Climate-driven extremes have highlighted the costly impacts of a warming world for developing nations
UN climate talks that were supposed to end Friday were extended by a day in an effort to break a deadlock over creating a fund for developing countries devastated by the fallout from global warming.
Representatives from nearly 200 countries have gathered at the COP27 in Egypt for two weeks with the aim of driving forward action on climate change as the world faces a worsening onslaught of extreme floods, heat waves and droughts.
But wealthy and developing nations were still struggling to find common ground on creating the fund and on a host of other crucial issues with only hours before the summit in the Red Sea resort of Sharm el-Sheikh was due to end.
“Today we need to shift gears again, time is not on our side,” Egyptian Foreign Minister Sameh Shoukry, who chairs the COP27 talks, told delegates.
“I remain committed to bringing this conference to a close tomorrow in an orderly manner.”
The daunting list of urgent tasks includes finding agreement — and funds — for the emissions cuts needed to limit average warming to 1.5 degrees Celsius from pre-industrial levels, which scientists say is a safer guardrail to avoid the most dangerous impacts.
For many developing countries — and small island states threatened by sea level rise — the defining issues at the conference is money for the “loss and damage” caused by climate change.
A cascade of climate-driven extremes in recent months — from floods in Pakistan and Nigeria to heatwaves and droughts across the world — have shone a spotlight on the ferocious impacts of a warming world for developing nations that are also struggling with debts and surging inflation.
In a bid to find a compromise, the European Union proposed late Thursday the creation of a fund for the most vulnerable nations but warned it was its final offer.
The EU proposal indicated that the bloc, previously fearful of open-ended climate damages liability, has “shifted significantly”, said Rachel Cleetus, lead economist at the Union of Concerned Scientists’ climate programme.
But she said all eyes were now on the United States and China, the world’s top two polluters, fresh from a thaw in their climate relations after a meeting between Presidents Joe Biden and Xi Jinping earlier this week in Bali.
“It’s crunch time,” Cleetus told AFP. “There’s no time anymore for the US to sit on the sidelines.

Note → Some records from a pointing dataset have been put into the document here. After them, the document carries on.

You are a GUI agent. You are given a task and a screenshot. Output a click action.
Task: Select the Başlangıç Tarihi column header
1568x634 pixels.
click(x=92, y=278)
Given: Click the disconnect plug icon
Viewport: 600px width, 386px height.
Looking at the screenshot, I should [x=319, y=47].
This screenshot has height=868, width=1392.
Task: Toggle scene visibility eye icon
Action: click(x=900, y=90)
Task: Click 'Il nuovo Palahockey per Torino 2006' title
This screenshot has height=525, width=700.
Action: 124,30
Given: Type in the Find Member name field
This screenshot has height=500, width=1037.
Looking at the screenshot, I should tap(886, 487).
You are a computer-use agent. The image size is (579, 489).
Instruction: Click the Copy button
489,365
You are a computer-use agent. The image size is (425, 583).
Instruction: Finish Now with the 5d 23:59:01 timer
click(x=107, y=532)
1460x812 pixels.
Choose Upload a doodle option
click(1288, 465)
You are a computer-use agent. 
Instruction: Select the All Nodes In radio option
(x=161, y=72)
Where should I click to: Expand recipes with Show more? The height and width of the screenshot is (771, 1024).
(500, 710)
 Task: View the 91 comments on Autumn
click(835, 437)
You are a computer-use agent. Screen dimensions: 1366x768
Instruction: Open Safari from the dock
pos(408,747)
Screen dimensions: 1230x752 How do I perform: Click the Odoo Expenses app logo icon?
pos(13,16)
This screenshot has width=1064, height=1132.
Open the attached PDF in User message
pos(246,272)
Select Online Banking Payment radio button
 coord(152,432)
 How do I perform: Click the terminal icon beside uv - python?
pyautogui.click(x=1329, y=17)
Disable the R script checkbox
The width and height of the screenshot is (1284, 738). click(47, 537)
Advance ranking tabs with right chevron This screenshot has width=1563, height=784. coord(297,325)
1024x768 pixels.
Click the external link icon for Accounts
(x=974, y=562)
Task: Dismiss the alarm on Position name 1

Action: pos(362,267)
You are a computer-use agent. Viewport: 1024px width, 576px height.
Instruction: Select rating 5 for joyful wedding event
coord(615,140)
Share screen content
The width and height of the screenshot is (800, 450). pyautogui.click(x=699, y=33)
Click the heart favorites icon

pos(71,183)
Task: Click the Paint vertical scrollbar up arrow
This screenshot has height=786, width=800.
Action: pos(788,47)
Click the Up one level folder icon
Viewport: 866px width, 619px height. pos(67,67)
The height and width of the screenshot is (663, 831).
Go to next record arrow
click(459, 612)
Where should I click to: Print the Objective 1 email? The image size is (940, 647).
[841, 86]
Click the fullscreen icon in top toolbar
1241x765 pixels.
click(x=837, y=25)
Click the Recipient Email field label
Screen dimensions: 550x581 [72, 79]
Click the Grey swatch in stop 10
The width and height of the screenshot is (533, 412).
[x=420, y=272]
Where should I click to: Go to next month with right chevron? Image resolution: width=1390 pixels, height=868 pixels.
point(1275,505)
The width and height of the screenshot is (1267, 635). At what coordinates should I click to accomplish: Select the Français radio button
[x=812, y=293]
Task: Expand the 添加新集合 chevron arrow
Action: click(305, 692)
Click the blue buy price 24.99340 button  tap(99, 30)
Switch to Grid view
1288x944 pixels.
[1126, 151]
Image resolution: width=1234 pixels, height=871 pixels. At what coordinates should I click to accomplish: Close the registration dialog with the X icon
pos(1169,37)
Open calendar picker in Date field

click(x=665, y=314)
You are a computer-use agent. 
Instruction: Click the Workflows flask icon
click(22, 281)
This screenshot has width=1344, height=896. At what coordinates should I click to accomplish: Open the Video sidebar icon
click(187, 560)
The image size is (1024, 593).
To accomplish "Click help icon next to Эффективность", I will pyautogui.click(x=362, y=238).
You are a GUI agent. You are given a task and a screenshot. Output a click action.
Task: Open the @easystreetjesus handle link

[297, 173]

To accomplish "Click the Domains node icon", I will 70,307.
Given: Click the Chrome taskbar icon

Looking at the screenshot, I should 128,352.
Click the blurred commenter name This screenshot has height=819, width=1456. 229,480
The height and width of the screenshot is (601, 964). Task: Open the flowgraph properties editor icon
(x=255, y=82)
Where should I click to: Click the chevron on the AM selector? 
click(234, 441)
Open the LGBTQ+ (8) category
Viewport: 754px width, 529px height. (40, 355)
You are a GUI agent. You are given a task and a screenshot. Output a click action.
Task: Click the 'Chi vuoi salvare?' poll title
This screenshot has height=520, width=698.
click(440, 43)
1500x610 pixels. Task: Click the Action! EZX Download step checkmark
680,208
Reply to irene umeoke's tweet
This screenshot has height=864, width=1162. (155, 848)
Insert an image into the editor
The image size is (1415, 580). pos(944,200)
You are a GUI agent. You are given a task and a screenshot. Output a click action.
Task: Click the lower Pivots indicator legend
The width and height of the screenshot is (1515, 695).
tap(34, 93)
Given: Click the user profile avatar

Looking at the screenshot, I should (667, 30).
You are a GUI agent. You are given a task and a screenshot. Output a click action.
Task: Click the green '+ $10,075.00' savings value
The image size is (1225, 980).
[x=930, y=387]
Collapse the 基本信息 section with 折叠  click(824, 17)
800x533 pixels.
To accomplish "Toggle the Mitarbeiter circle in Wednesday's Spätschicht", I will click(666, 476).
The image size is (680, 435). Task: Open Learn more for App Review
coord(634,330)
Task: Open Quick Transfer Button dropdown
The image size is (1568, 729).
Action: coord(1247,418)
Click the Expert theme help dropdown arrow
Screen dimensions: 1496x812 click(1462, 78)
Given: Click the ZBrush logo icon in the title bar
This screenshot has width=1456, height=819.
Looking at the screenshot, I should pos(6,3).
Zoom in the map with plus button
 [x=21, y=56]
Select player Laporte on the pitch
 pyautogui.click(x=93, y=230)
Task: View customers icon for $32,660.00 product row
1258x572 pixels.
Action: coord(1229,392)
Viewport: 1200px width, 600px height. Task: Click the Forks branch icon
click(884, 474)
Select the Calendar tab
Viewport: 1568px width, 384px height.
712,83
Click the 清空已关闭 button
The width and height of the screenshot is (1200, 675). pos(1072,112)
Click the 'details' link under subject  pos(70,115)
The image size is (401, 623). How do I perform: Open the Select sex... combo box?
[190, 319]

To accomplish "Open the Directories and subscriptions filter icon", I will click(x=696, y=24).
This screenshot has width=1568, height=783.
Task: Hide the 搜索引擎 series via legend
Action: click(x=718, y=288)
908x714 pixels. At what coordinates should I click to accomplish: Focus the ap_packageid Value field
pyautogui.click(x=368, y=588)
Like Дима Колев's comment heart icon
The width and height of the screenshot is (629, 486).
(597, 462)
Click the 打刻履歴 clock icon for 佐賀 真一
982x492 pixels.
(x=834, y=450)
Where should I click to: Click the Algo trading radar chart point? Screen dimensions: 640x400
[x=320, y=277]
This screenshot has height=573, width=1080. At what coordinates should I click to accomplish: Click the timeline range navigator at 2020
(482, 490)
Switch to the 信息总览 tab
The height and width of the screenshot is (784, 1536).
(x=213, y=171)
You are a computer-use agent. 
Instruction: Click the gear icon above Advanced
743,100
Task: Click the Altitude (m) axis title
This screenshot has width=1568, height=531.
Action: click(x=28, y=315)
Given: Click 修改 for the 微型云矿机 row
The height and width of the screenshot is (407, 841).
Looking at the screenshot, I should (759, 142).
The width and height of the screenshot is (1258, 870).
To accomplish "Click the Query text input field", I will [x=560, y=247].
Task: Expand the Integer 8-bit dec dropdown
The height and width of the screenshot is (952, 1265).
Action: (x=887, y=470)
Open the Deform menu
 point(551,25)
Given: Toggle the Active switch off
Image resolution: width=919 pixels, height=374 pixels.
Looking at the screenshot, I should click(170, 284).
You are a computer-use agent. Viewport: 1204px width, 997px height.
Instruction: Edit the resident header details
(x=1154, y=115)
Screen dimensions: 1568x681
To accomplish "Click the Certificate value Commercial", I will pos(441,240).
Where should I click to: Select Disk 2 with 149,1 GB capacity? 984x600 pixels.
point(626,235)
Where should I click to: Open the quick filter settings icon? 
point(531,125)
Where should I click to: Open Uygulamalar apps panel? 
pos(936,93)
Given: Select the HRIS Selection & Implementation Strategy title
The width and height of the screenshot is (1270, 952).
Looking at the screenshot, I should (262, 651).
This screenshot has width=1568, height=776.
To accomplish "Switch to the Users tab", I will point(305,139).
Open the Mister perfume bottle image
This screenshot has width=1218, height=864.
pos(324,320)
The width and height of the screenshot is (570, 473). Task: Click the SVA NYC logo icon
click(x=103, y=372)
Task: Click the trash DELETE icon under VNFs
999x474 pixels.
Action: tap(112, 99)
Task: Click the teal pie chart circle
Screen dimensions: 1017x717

They have to come out with what their position is to show that they’re being constructive.”
Cleetus added that China should also make its position clear, particularly on the issue of whether it would contribute to such a fund and pledge not to draw from it.
“We think China and the US can really unlock this in these last 24 hours,” Cleetus said.
– ‘This is our final offer’ –
Earlier in the week, the G77 and China bloc of 134 developing countries proposed creating the loss and damage fund at the COP27 meeting, with other details to be agreed later.
European Commission Vice President Frans Timmermans told reporters on Friday that the EU offer had two “very important” conditions that differ from the G77 proposal.
He said the fund should be for “the most vulnerable” nations and the money should come from a “broad funder base” — code for countries including China that have become wealthier since they were listed as developing countries in 1992.
“I have to say this is our final offer,” Timmermans said. “This is where the (EU) member states can find an agreement and I have to thank all of them for for the courage to go this far. But this is it.”
Timmermans said he had explained the EU proposal to US delegates who were “very interested in seeing” that reaffirming the need to step up efforts to cut emissions to reach the 1.5C target be reflected in the conclusions.
Pakistan’s climate minister Sherry Rehman, whose country chairs G77+China, expressed a willingness to “working with each other to find common ground”.
“It is up to all of us to steer a path that sends a powerful message from this COP that the implementation COP actually turned into a historic actionable COP,” she said.
She said the G77 had zeroed in on one of the options put forward in a draft loss and damage text “with a few changes that have been submitted and we are working on with each other”.
Developing nations have been relatively united in calling for the loss and damage fund at this COP. Some small island states said they had discussed walking out if they do not see progress.
But the AOSIS coalition of small island states has also indicated it wants to see China, India and other major polluters contribute.